El tribunal de Aix-en-Provence ha confirmado la condena a Jean-Claude, propietario de la empresa, después de declararse insolvente tras este escándalo que salió a la luz en 2010 por sus implantes de silicona industrial de material no apto para productos médicos. Los implantes eran más susceptibles a sufrir roturas o filtraciones de silicona que los de otras marcas.

La empresa vendió unas 400.00 implantes mamarios en todo el mundo, según informó la Comisión Europea. Cientos de miles de mujeres de todo el mundo se vieron afectadas y muchas de ellas tuvieron que retirarse los implantes que se habían colocado debido a los riesgos que podían representar para la salud. En Francia lo hicieron más de 18.000 mujeres.

El proceso judicial con más de 7.000 mujeres en la acusación se considera uno de los mayores en la historia de un país europeo. El fundador de PIP, de 76 años, y 4 de sus trabajadores acusados ya habían sido condenados a finales de 2013 en primera instancia, pero apelaron la decisión, alegando que la silicona empleada no era dañina para la salud.

Además de la pena de cárcel, de la que cumplió 8 meses, Mas tendrá que pagar 75.000 euros de multa y no podrá ejercer cualquier actividad profesional en el sector de la sanidad.
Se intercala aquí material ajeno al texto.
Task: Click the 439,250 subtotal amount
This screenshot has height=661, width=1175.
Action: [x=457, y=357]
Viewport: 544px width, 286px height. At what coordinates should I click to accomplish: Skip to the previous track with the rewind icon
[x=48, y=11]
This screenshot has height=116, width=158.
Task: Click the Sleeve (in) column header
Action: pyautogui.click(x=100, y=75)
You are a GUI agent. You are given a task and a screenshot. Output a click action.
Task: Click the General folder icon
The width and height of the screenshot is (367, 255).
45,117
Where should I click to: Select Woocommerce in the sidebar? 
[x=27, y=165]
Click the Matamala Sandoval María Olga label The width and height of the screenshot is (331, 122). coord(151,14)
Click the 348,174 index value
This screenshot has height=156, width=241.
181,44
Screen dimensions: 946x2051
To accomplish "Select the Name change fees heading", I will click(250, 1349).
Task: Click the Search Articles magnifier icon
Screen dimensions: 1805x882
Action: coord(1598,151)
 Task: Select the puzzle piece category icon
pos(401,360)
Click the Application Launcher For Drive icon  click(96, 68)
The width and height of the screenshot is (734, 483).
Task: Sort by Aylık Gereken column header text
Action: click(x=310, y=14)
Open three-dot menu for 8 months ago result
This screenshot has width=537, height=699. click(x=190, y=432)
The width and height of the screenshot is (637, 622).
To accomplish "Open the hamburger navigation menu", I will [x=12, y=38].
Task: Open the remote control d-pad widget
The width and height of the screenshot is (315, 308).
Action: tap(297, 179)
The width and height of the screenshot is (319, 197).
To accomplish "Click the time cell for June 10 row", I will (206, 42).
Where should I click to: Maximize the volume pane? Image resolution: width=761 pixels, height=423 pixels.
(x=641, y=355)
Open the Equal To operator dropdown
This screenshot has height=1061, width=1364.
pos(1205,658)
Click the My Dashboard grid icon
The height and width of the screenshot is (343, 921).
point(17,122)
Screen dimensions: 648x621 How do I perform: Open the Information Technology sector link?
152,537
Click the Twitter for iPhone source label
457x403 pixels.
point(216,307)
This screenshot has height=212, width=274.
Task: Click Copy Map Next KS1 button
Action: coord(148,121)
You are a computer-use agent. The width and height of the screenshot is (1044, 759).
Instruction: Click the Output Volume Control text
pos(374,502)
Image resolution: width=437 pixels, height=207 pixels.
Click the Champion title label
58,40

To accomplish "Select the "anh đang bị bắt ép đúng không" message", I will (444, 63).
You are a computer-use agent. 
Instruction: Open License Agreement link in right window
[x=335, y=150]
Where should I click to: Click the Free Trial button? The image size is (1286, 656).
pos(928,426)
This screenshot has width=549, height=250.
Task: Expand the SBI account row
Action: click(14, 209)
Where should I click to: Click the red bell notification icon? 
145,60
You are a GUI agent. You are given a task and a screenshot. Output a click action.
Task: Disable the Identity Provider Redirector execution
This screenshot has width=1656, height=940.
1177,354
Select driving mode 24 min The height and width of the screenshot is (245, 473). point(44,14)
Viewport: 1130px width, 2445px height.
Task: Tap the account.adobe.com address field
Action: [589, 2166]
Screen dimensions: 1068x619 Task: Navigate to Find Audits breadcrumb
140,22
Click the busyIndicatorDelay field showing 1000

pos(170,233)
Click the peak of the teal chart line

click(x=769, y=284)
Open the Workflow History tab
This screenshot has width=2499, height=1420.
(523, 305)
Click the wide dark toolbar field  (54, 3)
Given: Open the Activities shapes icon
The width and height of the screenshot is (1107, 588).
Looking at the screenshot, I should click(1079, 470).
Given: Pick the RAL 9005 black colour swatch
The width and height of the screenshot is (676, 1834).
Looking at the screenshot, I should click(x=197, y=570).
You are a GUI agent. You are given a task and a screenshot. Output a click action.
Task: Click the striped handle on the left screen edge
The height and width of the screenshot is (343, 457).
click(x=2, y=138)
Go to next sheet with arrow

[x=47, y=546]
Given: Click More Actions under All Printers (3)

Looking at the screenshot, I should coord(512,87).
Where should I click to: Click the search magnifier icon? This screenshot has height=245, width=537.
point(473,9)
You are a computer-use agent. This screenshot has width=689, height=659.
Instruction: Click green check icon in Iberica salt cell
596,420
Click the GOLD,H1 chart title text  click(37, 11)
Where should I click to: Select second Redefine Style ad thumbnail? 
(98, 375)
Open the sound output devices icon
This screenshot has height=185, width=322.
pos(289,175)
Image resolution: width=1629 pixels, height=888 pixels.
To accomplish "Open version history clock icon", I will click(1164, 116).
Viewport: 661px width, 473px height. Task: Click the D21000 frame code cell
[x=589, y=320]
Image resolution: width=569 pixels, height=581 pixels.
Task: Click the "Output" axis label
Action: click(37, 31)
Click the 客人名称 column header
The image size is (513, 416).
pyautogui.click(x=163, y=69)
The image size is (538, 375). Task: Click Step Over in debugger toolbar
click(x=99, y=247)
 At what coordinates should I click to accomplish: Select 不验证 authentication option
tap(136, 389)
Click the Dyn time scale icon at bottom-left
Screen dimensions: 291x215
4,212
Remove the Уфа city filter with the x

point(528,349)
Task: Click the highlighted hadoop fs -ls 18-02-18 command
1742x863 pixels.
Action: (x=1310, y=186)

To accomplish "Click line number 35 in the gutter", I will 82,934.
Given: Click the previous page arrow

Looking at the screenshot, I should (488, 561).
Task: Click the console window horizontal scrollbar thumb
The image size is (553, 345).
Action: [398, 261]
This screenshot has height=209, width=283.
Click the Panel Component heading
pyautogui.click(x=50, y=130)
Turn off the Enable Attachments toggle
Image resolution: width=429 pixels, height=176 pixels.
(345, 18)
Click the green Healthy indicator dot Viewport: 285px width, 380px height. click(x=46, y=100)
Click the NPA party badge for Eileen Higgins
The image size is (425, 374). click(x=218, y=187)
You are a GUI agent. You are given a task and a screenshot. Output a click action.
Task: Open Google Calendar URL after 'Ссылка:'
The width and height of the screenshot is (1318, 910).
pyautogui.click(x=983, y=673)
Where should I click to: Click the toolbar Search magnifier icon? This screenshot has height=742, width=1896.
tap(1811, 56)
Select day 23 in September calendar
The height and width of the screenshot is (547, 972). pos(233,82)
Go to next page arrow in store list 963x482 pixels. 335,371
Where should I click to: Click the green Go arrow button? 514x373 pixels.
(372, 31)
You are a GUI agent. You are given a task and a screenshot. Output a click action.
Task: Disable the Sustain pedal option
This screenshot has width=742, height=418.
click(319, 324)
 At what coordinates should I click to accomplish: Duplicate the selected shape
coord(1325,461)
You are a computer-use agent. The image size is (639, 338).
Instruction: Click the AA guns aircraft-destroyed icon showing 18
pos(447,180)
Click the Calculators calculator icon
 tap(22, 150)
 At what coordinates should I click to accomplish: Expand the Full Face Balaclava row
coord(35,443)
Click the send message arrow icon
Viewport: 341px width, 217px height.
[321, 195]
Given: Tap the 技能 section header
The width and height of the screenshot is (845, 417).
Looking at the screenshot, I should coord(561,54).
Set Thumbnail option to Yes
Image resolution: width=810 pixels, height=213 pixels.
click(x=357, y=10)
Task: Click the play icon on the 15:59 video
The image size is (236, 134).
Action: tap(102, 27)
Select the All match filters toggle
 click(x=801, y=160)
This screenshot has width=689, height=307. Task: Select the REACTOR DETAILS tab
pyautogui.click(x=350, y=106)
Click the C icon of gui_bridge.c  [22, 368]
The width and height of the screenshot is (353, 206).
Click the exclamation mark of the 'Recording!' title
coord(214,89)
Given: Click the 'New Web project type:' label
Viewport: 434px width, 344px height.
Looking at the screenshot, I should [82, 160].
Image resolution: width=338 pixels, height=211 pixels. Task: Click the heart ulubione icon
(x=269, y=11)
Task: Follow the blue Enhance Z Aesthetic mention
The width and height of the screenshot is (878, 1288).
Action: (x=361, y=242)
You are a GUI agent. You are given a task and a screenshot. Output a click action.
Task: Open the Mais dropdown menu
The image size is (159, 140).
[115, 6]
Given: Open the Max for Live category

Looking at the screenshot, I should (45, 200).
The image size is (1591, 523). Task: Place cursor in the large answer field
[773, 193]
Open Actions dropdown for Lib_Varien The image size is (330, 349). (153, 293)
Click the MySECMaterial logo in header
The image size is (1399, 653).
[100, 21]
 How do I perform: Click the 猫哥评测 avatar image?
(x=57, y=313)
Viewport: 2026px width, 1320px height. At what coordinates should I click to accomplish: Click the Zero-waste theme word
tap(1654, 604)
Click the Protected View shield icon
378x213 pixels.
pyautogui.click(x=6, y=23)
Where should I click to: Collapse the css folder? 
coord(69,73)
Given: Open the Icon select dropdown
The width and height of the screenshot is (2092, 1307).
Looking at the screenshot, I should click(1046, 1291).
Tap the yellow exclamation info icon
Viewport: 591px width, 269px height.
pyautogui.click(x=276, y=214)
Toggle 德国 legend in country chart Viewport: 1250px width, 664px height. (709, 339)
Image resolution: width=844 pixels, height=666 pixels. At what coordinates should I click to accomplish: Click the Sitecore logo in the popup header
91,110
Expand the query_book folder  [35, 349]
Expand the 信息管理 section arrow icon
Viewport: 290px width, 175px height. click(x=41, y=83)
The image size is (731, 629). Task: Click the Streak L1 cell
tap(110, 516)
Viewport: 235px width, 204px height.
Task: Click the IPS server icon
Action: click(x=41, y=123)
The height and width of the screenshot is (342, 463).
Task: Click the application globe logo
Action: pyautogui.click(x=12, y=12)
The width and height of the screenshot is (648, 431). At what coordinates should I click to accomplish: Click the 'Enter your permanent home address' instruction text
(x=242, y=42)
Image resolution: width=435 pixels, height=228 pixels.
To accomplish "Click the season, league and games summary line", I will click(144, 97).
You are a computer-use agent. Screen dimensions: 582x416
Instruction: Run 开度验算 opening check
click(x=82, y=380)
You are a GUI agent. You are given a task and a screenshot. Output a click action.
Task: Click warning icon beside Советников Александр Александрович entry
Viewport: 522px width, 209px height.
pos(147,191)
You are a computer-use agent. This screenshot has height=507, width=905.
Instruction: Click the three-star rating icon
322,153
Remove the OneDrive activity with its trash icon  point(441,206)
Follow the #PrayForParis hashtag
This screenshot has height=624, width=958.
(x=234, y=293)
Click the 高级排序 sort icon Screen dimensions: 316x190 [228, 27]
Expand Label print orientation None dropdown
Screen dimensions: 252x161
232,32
Sin embargo, el escándalo no se ha cerrado del todo en los tribunales, pues siguen en marcha investigaciones penales por lesiones corporales o aspectos financieros.

Las víctimas en Francia tuvieron la posibilidad el año pasado de solicitar una indemnización a un seguro que cubría a la empresa, pero solo se puso a disposición una suma de 3 millones de euros. 4.500 mujeres lo solicitaron, por lo que de media solo pudieron recibir unos 650 euros.